What is required >> Extract the first line through the line containing "The image size is (1568, 683)." from the listing below, exactly as written.
Segment Start: Data listing
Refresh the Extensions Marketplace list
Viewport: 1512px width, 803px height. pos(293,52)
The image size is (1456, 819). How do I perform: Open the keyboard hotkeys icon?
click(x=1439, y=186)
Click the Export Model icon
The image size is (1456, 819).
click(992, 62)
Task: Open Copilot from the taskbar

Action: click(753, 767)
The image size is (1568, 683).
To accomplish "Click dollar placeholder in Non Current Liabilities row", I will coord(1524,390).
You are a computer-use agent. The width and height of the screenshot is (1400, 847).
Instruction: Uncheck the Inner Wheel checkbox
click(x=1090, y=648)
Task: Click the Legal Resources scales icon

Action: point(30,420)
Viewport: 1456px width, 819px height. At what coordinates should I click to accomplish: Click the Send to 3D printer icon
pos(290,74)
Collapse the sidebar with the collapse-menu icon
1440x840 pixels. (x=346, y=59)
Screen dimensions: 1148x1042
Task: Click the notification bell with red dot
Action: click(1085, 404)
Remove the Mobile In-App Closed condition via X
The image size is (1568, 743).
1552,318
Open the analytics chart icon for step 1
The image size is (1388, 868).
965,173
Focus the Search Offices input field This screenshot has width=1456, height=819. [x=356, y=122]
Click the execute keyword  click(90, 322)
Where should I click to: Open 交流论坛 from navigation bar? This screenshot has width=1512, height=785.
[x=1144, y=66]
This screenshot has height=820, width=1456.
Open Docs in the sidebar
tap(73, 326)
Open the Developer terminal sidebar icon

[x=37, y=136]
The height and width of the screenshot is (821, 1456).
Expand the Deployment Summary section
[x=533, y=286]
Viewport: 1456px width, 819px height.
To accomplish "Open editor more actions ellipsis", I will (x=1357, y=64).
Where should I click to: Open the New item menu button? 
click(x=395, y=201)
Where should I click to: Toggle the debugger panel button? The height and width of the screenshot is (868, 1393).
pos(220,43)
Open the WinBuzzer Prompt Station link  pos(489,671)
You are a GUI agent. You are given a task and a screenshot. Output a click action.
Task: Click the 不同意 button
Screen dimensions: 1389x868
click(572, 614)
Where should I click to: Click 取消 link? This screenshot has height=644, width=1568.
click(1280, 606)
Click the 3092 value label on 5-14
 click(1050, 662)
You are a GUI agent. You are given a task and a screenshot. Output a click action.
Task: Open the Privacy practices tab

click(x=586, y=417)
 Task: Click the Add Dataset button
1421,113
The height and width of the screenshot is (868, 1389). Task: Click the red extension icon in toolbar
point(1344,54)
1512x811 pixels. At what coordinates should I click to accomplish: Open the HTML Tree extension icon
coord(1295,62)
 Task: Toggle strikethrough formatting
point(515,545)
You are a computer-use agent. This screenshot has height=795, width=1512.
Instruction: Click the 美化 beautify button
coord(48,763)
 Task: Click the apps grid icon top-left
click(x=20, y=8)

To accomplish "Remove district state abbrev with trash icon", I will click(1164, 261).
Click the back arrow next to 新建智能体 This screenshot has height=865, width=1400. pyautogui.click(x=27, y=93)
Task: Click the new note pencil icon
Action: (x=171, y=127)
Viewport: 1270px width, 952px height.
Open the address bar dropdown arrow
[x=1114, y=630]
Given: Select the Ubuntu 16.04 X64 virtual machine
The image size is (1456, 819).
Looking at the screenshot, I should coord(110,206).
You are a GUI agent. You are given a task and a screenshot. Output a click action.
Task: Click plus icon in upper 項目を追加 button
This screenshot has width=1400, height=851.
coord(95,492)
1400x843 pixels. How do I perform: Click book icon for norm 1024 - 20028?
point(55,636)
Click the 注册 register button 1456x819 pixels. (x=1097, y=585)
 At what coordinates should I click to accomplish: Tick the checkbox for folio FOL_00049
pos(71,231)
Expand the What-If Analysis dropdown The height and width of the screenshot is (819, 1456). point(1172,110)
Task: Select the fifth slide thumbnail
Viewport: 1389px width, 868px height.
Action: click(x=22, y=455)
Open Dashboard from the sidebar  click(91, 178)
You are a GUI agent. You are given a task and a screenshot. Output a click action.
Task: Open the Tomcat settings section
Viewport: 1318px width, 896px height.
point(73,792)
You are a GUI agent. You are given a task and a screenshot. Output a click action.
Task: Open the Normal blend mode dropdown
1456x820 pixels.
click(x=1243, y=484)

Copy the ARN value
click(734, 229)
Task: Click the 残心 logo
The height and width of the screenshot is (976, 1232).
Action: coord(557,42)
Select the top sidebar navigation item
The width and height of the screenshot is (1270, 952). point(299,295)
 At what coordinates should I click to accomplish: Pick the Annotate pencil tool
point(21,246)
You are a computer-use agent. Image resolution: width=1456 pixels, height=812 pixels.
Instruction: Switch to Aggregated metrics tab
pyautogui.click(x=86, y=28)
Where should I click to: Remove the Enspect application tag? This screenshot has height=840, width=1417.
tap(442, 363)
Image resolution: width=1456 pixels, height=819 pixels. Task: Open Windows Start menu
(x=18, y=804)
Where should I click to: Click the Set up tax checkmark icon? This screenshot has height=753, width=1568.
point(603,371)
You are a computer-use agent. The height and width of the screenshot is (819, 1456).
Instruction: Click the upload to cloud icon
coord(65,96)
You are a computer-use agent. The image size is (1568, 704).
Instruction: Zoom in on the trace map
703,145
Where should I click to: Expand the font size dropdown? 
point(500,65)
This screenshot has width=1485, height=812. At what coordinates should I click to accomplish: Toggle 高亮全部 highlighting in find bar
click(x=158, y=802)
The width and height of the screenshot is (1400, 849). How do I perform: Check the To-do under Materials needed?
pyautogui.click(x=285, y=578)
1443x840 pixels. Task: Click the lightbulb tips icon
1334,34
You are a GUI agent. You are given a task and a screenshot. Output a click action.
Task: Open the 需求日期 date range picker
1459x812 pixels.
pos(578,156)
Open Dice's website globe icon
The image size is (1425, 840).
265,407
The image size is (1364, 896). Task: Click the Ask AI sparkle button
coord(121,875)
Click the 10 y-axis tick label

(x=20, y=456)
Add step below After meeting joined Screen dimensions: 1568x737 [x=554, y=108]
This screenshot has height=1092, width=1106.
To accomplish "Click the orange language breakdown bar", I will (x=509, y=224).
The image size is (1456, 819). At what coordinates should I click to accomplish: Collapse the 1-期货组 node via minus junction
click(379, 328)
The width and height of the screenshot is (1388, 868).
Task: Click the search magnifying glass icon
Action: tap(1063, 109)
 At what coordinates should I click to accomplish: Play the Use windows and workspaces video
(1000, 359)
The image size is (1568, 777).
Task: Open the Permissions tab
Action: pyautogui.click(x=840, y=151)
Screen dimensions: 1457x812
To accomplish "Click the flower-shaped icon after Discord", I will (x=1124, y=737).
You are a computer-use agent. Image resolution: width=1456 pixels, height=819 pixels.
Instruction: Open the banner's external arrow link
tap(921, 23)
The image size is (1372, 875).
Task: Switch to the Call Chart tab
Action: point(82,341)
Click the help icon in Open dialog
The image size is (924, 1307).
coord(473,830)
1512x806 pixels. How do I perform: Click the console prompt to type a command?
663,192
Segment End: Data listing
Result of this exercise >>
Refresh the Extensions Marketplace list
Viewport: 1512px width, 803px height. pos(293,52)
The image size is (1456, 819). How do I perform: Open the keyboard hotkeys icon?
click(x=1439, y=186)
Click the Export Model icon
The image size is (1456, 819).
click(992, 62)
Task: Open Copilot from the taskbar

Action: click(753, 767)
The image size is (1568, 683).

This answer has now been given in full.